Government report says VA data is being incorrectly reported
The Department of Veterans Affairs is incorrectly reporting suicide data and poorly tracks and cares for Vets at risk of suicide who are prescribed antidepressants, a new report by the U.S. Government Accountability Office suggests.
A yearlong audit discovered multiple instances where agency protocols for treatment of Veteran depression were broken, and patient and suicide data was flawed, the Dec. 12 report states.
Ten percent of those who received Veteran health care in the past five years were diagnosed with major depressive disorder, or more than 532,000 Veterans. Nearly all of them were prescribed antidepressants, but policies for follow-up care were rarely followed in the cases sampled, the audit states.
Independent government reviewers inspected 30 medical files for Veterans prescribed antidepressants following a major depression diagnosis at six VA medical centers in New York, Florida, Iowa, Pennsylvania, Arizona and Nevada spanning fiscal years 2009 through 2013.
Twenty-six of those Veterans weren’t assessed after four to six weeks as specified in the VA’s clinical practice guidelines, and 10 Veterans did not receive follow-up care within the time frame recommended, the audit found.
Eleven of the 30 cases had coding discrepancies, suggesting, “VA’s data may understate the prevalence” of major depression “among Veterans being treated through VA, to the extent that such discrepancies may permeate VA’s data.”
The report also said the VA lacked a system-wide process for tracking compliance with agency protocols for antidepressant treatment.
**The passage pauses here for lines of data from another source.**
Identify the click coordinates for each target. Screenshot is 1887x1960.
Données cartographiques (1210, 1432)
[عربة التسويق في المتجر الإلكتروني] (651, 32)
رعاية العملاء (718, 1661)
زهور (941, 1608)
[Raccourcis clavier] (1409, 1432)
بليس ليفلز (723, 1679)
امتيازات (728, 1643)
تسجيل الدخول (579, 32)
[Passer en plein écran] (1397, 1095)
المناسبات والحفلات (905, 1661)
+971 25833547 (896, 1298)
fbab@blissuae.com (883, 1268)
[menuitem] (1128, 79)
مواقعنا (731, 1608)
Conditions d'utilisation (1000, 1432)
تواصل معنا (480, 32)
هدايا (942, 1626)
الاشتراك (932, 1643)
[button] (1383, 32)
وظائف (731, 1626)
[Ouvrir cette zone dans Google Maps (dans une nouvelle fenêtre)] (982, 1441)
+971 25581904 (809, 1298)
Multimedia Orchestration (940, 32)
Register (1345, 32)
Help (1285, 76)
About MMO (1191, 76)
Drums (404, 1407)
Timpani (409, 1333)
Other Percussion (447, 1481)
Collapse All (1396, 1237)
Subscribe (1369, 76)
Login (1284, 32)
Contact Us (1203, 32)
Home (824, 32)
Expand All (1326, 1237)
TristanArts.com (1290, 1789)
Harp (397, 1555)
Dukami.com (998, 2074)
The accuracy of Veteran suicide data used for prevention work was also problematic.
“The demographic and clinical data that VA collects on Veteran suicides were not always complete, accurate or consistent,” the report states.
Forty out of 63 Behavioral Health Autopsy Program reports had incomplete data, six had incorrect dates of death and nine reported an incorrect number of outpatient mental health visits in the last 30 days, reviewers found.
The errors were attributed to different interpretations of the guidance given for filling out the forms, and the situation was “further exacerbated” because the forms “are generally not reviewed at any level within the Department.”
“Lack of complete, accurate, and consistent data and poor oversight can inhibit VA’s ability to identify, evaluate and improve ways to better inform its suicide prevention efforts,” the office wrote.
In 2013, Veterans Affairs officials estimated 1.5 million Veterans required mental health care, including treatment for major depression, the report states. The agency provides mental health services to Veterans at its 150 medical centers across the country.
A 24-hour confidential Veteran’s Crisis Line first established in 2007 for Veterans, their families and friends fielded about 287,000 calls, 54,800 online chats, and 11,300 text messages in fiscal year 2013, the report says.
In an Oct. 21 letter to the Government Accountability Office, Veterans Affairs concurred with all six recommended actions for improvement, including analysis of its coding methods, evaluation of the risk of antidepressant treatments that deviate from set policies, and new systems to review the accuracy of suicide data entries.